Hardware for Mounting of Diamond Radiators
Mounting Bracket
The following hardware was built in preparation for the May, 2009 CHESS run.
The intended wire for clamping in this bracket is the 20 μm diameter tungsten wire borrowed from CMU. The bracket should have the planarity to handle this. Assuming elastic deformation of the bracket around the wires, force of order 100 N is expected, yielding to a force of friction well above the above the elastic limit of the wire (i.e. the wire will break before clamp releases it.)
Choice of Adhesives
Ellsworth Adhesives (Dist. Germantown, WI), Resinlab Cynergy Line:
- 6103 Metal Bonding Cyanoacrylate Adhesive [1]
- 6402 Toughened Cyanoacrylate Adhesive [2]
- Also available:
- AR 4305HP [5] (more general purpose, toluene-sensitive)
- 736 high temp. silicone sealant: 500F continuous use, degradation at 600F
Frank Murken Products (Dist. Schenectady, NY) (awaiting call)
Hernon Manufacturing, Inc. (Mfg. Sanford, FL) (in contact with Nicholas LaBarre)
- Supertacker 351 (easily dissolved with toluene etc.) [6]
- Silastomer 333
K.R. Anderson, Inc. (Dist.), Morgan Hill, CA
- Representative: nothing available
Master Bond, Inc. (Mfg.) (awaiting call)
Diamond Mounting Trials
Simple wire stretching exercises were performed. The wire is approximated to be well past its elastic limit bearing 50 g weight. A thumb screw threading two washers going into a threaded stand-off (long nut) provided a nice 4.8 g weight that can clamp wire. So, a wire loop is created by clamping the ends of a wire segment between the washers by tightening the thumb screw.

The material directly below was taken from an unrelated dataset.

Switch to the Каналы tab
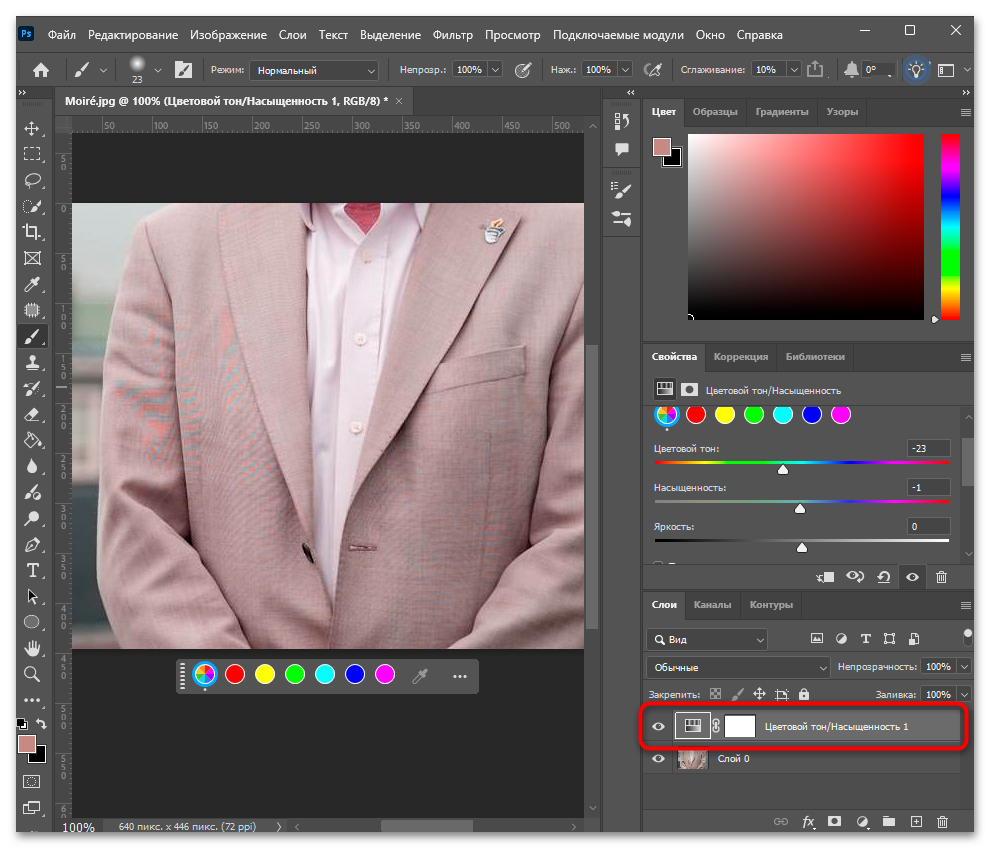The width and height of the screenshot is (990, 848). point(712,604)
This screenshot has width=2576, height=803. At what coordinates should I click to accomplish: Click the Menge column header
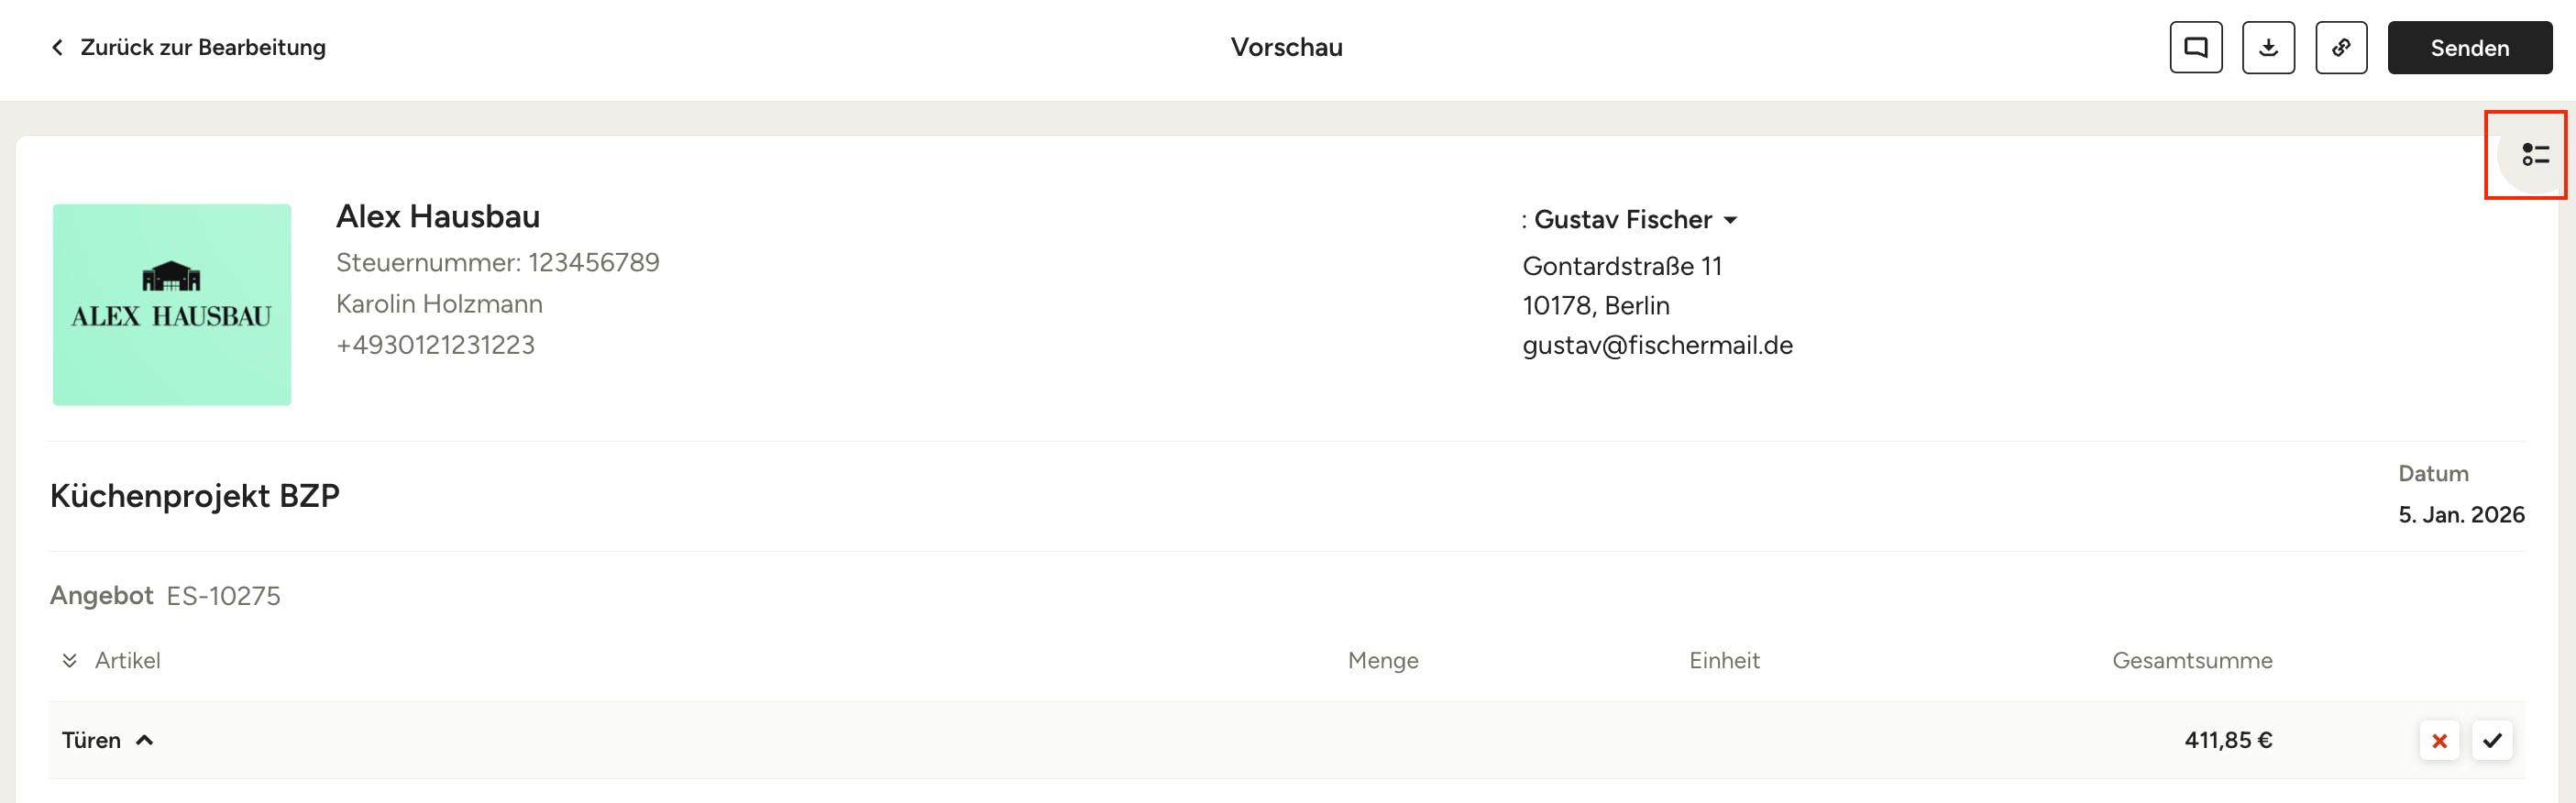click(x=1382, y=660)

The tungsten wire was stretched using this weight and the shanks of cap head screws to keep the segments parallel. Playing with the first setup showed that the wire breaks quite easily and indeed, breaks before there is enough force to release it from the clamp of the bracket. The experience also showed that the wire is easily denatured (observed through kinks present even when stretched) so care must be taken in taking it off the spool and navigating around the supports.
All following gluing tests were performed with the Supertacker 351 mentioned above. This adhesive turned out to be a bit too viscous for depositing on such thin wire. It did, however, match our other criteria very well. The trick for using it with these wires was to get inside tweezers and slide them gently with the wire in the opening of the tweezers. A somewhat sloppy layer is deposited on the wire that should still be quite tacky during the minute or so while a sample is deposited. In fact, it grips quite well upon first contact with a clean surface, such that alignment of the sample's edge with the wire is difficult.
Figure 3 shows a square piece of glass, 12 μmm on the side, glued to the wire for practice. A much smaller diamond from BNL, currently 300 mm thick is shown in Figure 4. The shank of a 6-32 screw was thought to be a good spacer (Figure 5) for the wires but its roughly 3.5 mm diameter would take up a bit too large a margin of the diamond. The minor diameter of a 10-32 screw at about 3.7 mm seemed more appropriate. The wires were stretched with the latter prescription and the diamond was glued (Figure 6).
Minimal Supply List for Diamond Mounting
The following is a useful minimal tool kit for mounting the diamonds on wires clamped in the holder described above.
- Supertacker 351
- toluene
- alcohol
- kim wipes
- cotton swab tips
- clear plastic wrap
- foil
- Scotch tape
- scissors
- hex driver for size 4 cap screw
- tweezers (point tip preferred)
- (2) 10-32 screws
- ~5g weight with wire clamp (thumb screw, mating threaded stand-off, 2 washers)
- twist ties
- recommended: vice, 2" mouth minimum